The students want it, the Board of Trustees want it and our University President advocated for it to the Governors themselves. So, why should an outside group be able to shun the voices of the very people who would be affected by this fee? The very people who would be paying for this fee, the students, have asked for it. and yet it was denied. What is even the point of voting or getting involved, if our voices seem to have no validity?
Carlo Rossi, the one student representative on the Board, understood our fight. He valiantly stood in opposition to the other Governors, who seemed only to listen to the requests of Governor Scott. Prior to our proposal, a letter was sent to each of the Governors, from Governor Scott, urging each of them to vote down any fee proposals.

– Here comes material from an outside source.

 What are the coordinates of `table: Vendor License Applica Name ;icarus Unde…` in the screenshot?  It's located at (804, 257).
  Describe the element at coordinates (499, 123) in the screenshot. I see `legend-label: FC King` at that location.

Clearly, the minds were made up before we even stepped foot into the meeting. So, again I ask, what is the point? Why should students even make proposal requests, strive to gain support of their peers, vote in elections or get involved in the process at all?
This decision has come as a great defeat to the majority of the student body who voted for its success, which include the hundreds of students who have vigilantly fought for its passage since 2008 and the faculty members who advocated for the students right to choose. Most of all, this is a disappointing realization of the agenda of Florida’s legislative body, one that appears to cater to the desires of one man, rather than the voices of the students who this body is supposed to represent.
This fight is not over. We may have lost the first battle, but we FSU students stand strong, persevere and illuminate the Seminole torches–strength, skill and character.
If nothing else, I hope this outcome will awaken students to the current political climate. As discouraging as this decision by the Board seems, it should not lend to your disillusionment of the political process. In fact, it should serve as an even greater reason to get out and vote. We need to continue advocating for what we believe and put people into power who act in the interest of their constituents. After all, we live in a democratic state where we put our politicians in power.